**What the exercise asks:**
Please return the whole listing. Keep each line exactly the same.

**Material provided:**
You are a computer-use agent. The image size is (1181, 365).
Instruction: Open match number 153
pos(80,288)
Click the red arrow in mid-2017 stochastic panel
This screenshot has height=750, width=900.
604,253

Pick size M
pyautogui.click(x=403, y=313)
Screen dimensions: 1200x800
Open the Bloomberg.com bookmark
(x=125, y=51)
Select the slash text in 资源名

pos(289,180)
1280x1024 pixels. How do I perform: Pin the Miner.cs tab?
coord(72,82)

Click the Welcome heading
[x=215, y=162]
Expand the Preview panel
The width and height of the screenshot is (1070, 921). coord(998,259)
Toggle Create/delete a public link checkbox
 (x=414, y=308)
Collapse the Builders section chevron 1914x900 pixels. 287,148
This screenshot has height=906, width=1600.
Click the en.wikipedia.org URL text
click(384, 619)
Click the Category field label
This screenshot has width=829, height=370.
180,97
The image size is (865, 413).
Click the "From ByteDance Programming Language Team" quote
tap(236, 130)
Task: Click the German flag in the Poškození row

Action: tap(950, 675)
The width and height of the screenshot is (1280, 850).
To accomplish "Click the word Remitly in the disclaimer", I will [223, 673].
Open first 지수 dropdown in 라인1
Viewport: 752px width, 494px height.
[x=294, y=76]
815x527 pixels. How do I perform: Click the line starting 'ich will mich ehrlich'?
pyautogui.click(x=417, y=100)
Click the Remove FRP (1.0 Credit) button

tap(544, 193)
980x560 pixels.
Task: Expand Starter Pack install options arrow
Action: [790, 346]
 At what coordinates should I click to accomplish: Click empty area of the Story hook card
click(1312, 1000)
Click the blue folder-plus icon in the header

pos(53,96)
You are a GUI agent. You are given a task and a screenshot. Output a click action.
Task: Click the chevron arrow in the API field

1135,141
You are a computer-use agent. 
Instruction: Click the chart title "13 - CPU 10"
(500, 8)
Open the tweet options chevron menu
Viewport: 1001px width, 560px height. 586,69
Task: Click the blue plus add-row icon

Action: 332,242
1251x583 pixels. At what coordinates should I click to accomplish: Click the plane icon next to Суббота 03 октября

**Answer for the task:**
You are a computer-use agent. The image size is (1181, 365).
Instruction: Open match number 153
pos(80,288)
Click the red arrow in mid-2017 stochastic panel
This screenshot has height=750, width=900.
604,253

Pick size M
pyautogui.click(x=403, y=313)
Screen dimensions: 1200x800
Open the Bloomberg.com bookmark
(x=125, y=51)
Select the slash text in 资源名

pos(289,180)
1280x1024 pixels. How do I perform: Pin the Miner.cs tab?
coord(72,82)

Click the Welcome heading
[x=215, y=162]
Expand the Preview panel
The width and height of the screenshot is (1070, 921). coord(998,259)
Toggle Create/delete a public link checkbox
 (x=414, y=308)
Collapse the Builders section chevron 1914x900 pixels. 287,148
This screenshot has height=906, width=1600.
Click the en.wikipedia.org URL text
click(384, 619)
Click the Category field label
This screenshot has width=829, height=370.
180,97
The image size is (865, 413).
Click the "From ByteDance Programming Language Team" quote
tap(236, 130)
Task: Click the German flag in the Poškození row

Action: tap(950, 675)
The width and height of the screenshot is (1280, 850).
To accomplish "Click the word Remitly in the disclaimer", I will [223, 673].
Open first 지수 dropdown in 라인1
Viewport: 752px width, 494px height.
[x=294, y=76]
815x527 pixels. How do I perform: Click the line starting 'ich will mich ehrlich'?
pyautogui.click(x=417, y=100)
Click the Remove FRP (1.0 Credit) button

tap(544, 193)
980x560 pixels.
Task: Expand Starter Pack install options arrow
Action: [790, 346]
 At what coordinates should I click to accomplish: Click empty area of the Story hook card
click(1312, 1000)
Click the blue folder-plus icon in the header

pos(53,96)
You are a GUI agent. You are given a task and a screenshot. Output a click action.
Task: Click the chevron arrow in the API field

1135,141
You are a computer-use agent. 
Instruction: Click the chart title "13 - CPU 10"
(500, 8)
Open the tweet options chevron menu
Viewport: 1001px width, 560px height. 586,69
Task: Click the blue plus add-row icon

Action: 332,242
1251x583 pixels. At what coordinates should I click to accomplish: Click the plane icon next to Суббота 03 октября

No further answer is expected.